- _TASK DESCRIPTION_
Copy out all of the material below, replacing every "Where should I click to:" with "Where do I click to:" and leaving the rest unchanged.

== == ==

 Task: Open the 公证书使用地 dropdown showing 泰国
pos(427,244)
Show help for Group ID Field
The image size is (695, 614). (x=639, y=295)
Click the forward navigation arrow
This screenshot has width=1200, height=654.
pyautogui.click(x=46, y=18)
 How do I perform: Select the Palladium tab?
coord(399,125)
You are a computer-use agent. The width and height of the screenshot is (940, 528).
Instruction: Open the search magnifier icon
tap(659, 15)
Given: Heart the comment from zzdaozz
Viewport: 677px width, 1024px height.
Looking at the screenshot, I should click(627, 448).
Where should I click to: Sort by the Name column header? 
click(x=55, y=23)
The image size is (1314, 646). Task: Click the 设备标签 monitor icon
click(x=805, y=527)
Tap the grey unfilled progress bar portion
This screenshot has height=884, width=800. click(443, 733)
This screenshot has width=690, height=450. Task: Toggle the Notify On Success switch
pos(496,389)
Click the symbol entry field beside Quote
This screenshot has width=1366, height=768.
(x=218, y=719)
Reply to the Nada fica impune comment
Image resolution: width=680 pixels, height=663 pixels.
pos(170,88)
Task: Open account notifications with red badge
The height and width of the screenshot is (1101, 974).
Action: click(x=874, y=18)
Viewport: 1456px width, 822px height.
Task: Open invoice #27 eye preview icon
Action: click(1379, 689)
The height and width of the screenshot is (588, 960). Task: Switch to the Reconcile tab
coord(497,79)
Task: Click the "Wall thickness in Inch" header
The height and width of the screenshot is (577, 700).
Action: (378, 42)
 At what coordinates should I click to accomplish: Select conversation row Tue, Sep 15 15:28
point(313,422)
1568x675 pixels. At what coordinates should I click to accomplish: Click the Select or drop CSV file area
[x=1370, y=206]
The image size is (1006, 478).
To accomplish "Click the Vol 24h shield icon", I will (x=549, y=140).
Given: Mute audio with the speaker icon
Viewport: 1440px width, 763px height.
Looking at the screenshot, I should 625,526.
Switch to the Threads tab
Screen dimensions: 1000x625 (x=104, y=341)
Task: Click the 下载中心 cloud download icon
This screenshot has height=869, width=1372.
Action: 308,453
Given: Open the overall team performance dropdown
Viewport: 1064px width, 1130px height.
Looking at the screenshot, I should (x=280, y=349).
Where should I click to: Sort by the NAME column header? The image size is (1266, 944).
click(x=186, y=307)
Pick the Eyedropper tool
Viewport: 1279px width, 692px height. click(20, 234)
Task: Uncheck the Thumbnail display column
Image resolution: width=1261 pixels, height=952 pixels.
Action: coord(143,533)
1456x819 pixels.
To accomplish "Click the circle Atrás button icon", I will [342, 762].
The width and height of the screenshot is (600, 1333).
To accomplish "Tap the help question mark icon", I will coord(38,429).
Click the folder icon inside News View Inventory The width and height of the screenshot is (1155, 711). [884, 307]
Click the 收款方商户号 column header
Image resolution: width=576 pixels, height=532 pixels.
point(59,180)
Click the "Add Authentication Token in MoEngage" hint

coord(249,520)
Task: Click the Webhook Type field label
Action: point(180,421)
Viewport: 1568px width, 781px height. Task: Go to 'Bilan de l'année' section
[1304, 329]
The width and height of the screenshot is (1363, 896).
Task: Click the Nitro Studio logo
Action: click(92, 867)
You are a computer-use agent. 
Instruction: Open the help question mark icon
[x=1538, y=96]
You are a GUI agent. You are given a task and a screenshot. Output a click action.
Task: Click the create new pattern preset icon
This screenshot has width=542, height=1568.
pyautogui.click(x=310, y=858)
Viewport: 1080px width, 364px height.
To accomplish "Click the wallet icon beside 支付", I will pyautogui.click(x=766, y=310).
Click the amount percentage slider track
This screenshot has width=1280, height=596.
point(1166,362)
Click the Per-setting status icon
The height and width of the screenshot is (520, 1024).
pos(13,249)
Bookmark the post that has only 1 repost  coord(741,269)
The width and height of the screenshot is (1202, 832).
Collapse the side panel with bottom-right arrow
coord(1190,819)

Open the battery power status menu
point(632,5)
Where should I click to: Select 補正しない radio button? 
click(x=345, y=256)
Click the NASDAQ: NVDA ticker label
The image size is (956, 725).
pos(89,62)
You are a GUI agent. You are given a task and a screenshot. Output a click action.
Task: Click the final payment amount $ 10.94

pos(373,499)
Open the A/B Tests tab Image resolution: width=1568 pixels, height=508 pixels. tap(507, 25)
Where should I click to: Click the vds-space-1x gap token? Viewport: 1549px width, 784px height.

== == ==

- _SOLUTION BELOW_
 Task: Open the 公证书使用地 dropdown showing 泰国
pos(427,244)
Show help for Group ID Field
The image size is (695, 614). (x=639, y=295)
Click the forward navigation arrow
This screenshot has width=1200, height=654.
pyautogui.click(x=46, y=18)
 How do I perform: Select the Palladium tab?
coord(399,125)
You are a computer-use agent. The width and height of the screenshot is (940, 528).
Instruction: Open the search magnifier icon
tap(659, 15)
Given: Heart the comment from zzdaozz
Viewport: 677px width, 1024px height.
Looking at the screenshot, I should click(627, 448).
Where do I click to: Sort by the Name column header? 
click(x=55, y=23)
The image size is (1314, 646). Task: Click the 设备标签 monitor icon
click(x=805, y=527)
Tap the grey unfilled progress bar portion
This screenshot has height=884, width=800. click(443, 733)
This screenshot has width=690, height=450. Task: Toggle the Notify On Success switch
pos(496,389)
Click the symbol entry field beside Quote
This screenshot has width=1366, height=768.
(x=218, y=719)
Reply to the Nada fica impune comment
Image resolution: width=680 pixels, height=663 pixels.
pos(170,88)
Task: Open account notifications with red badge
The height and width of the screenshot is (1101, 974).
Action: click(x=874, y=18)
Viewport: 1456px width, 822px height.
Task: Open invoice #27 eye preview icon
Action: click(1379, 689)
The height and width of the screenshot is (588, 960). Task: Switch to the Reconcile tab
coord(497,79)
Task: Click the "Wall thickness in Inch" header
The height and width of the screenshot is (577, 700).
Action: (378, 42)
 At what coordinates should I click to accomplish: Select conversation row Tue, Sep 15 15:28
point(313,422)
1568x675 pixels. At what coordinates should I click to accomplish: Click the Select or drop CSV file area
[x=1370, y=206]
The image size is (1006, 478).
To accomplish "Click the Vol 24h shield icon", I will (x=549, y=140).
Given: Mute audio with the speaker icon
Viewport: 1440px width, 763px height.
Looking at the screenshot, I should 625,526.
Switch to the Threads tab
Screen dimensions: 1000x625 (x=104, y=341)
Task: Click the 下载中心 cloud download icon
This screenshot has height=869, width=1372.
Action: 308,453
Given: Open the overall team performance dropdown
Viewport: 1064px width, 1130px height.
Looking at the screenshot, I should (x=280, y=349).
Where do I click to: Sort by the NAME column header? The image size is (1266, 944).
click(x=186, y=307)
Pick the Eyedropper tool
Viewport: 1279px width, 692px height. click(20, 234)
Task: Uncheck the Thumbnail display column
Image resolution: width=1261 pixels, height=952 pixels.
Action: coord(143,533)
1456x819 pixels.
To accomplish "Click the circle Atrás button icon", I will [342, 762].
The width and height of the screenshot is (600, 1333).
To accomplish "Tap the help question mark icon", I will coord(38,429).
Click the folder icon inside News View Inventory The width and height of the screenshot is (1155, 711). [884, 307]
Click the 收款方商户号 column header
Image resolution: width=576 pixels, height=532 pixels.
point(59,180)
Click the "Add Authentication Token in MoEngage" hint

coord(249,520)
Task: Click the Webhook Type field label
Action: point(180,421)
Viewport: 1568px width, 781px height. Task: Go to 'Bilan de l'année' section
[1304, 329]
The width and height of the screenshot is (1363, 896).
Task: Click the Nitro Studio logo
Action: click(92, 867)
You are a computer-use agent. 
Instruction: Open the help question mark icon
[x=1538, y=96]
You are a GUI agent. You are given a task and a screenshot. Output a click action.
Task: Click the create new pattern preset icon
This screenshot has width=542, height=1568.
pyautogui.click(x=310, y=858)
Viewport: 1080px width, 364px height.
To accomplish "Click the wallet icon beside 支付", I will pyautogui.click(x=766, y=310).
Click the amount percentage slider track
This screenshot has width=1280, height=596.
point(1166,362)
Click the Per-setting status icon
The height and width of the screenshot is (520, 1024).
pos(13,249)
Bookmark the post that has only 1 repost  coord(741,269)
The width and height of the screenshot is (1202, 832).
Collapse the side panel with bottom-right arrow
coord(1190,819)

Open the battery power status menu
point(632,5)
Where do I click to: Select 補正しない radio button? 
click(x=345, y=256)
Click the NASDAQ: NVDA ticker label
The image size is (956, 725).
pos(89,62)
You are a GUI agent. You are given a task and a screenshot. Output a click action.
Task: Click the final payment amount $ 10.94

pos(373,499)
Open the A/B Tests tab Image resolution: width=1568 pixels, height=508 pixels. tap(507, 25)
Where do I click to: Click the vds-space-1x gap token? Viewport: 1549px width, 784px height.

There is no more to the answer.